#Physics-Informed Machine Learning in Biomedical Engineering

The application of deep learning to biomedical systems is frequently limited by the scarcity and inherent noise of experimental data, such as sparse 2D fluorescent tracer measurements in cerebrospinal fluid or noisy displacement fields from medical imaging. Standard neural networks, which treat these problems as purely statistical mappings, often produce results that violate fundamental physical laws like the conservation of mass or momentum. This lack of physical grounding is particularly problematic in mechanobiology and biofluids, where the underlying dynamics are governed by well-defined partial differential equations (PDEs) that a model must respect to be clinically useful. The challenge lies in moving beyond simple data fitting toward a framework where the neural network's search space is explicitly restricted by the governing physics of the biological system.

Physics-Informed Machine Learning (PIML) addresses this by integrating physical constraints directly into the neural network's architecture or training process through three primary frameworks: Physics-Informed Neural Networks (PINNs), Neural Ordinary Differential Equations (NODEs), and Neural Operators (NOs). In the PINN framework, the governing PDE - such as the Navier-Stokes equations for blood flow - is treated as a soft constraint within the loss function. Automatic differentiation is used to compute the partial derivatives of the network's output with respect to its inputs, allowing the model to evaluate a "physics residual" at specific collocation points.
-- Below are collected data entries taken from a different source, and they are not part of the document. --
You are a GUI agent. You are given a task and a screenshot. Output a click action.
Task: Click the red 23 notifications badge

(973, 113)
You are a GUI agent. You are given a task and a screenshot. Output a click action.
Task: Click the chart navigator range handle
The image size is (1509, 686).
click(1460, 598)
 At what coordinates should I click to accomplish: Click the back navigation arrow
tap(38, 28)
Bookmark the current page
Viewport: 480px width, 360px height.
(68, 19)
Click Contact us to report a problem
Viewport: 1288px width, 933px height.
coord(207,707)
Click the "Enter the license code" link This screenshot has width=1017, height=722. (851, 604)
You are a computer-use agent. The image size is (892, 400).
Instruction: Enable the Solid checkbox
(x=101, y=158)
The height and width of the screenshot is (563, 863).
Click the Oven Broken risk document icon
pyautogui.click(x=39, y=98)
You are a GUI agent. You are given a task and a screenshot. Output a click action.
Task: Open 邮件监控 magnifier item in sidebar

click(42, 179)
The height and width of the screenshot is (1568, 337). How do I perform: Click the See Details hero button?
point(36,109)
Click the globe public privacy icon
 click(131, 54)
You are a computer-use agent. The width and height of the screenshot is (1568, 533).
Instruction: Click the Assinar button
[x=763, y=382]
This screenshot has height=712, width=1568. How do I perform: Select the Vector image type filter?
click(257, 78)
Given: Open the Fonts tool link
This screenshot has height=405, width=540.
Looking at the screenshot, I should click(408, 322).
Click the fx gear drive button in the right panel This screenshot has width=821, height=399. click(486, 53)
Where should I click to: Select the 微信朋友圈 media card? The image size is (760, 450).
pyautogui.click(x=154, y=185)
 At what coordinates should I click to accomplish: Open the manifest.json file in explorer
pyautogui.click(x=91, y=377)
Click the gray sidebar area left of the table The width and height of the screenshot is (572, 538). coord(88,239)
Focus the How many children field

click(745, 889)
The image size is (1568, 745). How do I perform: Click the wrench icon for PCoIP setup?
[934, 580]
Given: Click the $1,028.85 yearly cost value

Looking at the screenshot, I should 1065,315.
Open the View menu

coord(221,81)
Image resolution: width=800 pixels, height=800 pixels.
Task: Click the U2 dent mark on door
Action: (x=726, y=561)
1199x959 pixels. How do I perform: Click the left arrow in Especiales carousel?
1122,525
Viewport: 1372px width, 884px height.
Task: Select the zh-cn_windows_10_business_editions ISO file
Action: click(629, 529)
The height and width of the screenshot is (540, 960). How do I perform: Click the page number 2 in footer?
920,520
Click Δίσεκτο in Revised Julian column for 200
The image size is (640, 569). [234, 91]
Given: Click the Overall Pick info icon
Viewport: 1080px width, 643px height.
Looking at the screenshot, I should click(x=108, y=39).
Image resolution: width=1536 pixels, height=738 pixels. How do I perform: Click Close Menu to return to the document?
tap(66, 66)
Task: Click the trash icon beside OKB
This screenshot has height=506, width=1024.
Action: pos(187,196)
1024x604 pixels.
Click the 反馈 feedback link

The training process then minimizes a composite loss function that balances data fidelity with the degree to which the network satisfies the underlying differential equations, effectively using the physics as a structural regularizer that compensates for sparse data.

Neural ODEs shift this logic by defining the neural network as the vector field of a continuous-time system, where the state evolves through an ODE solver rather than discrete layers. This approach is particularly effective for systems like CortexODE, which learns a velocity field to continuously deform brain surfaces while preserving complex topologies. Neural Operators represent a further abstraction by learning a mapping between entire function spaces rather than specific coordinate points. By using architectures like DeepONet, which separates the input function processing into a branch network and evaluation coordinates into a trunk network, these models can provide near-instantaneous inference of full solution fields once trained. This allows for real-time parameter discovery, such as simultaneously inferring tissue stiffness and velocity fields from noisy clinical measurements.

The abstraction of physical laws into the neural network training loop enables the solution of complex inverse problems that were previously computationally prohibitive. In biofluids, Artificial Intelligence Velocimetry (AIV) uses PINNs to reconstruct 3D velocity and pressure fields from sparse 2D imaging data by enforcing incompressibility and momentum balance. In mechanobiology, Peridynamic Neural Operators (PNO) have been applied to learn nonlocal constitutive laws for heart valves, accurately predicting stress fields and collagen fiber orientations from displacement data. By treating physical parameters like permeability or elasticity as trainable weights, these models transform the neural network into a tool for simultaneous simulation and material property discovery. The convergence of mechanistic modeling and deep learning suggest a shift toward "gray-box" systems where the known physics provides the foundation and the neural network learns the remaining, unmodeled biological complexities.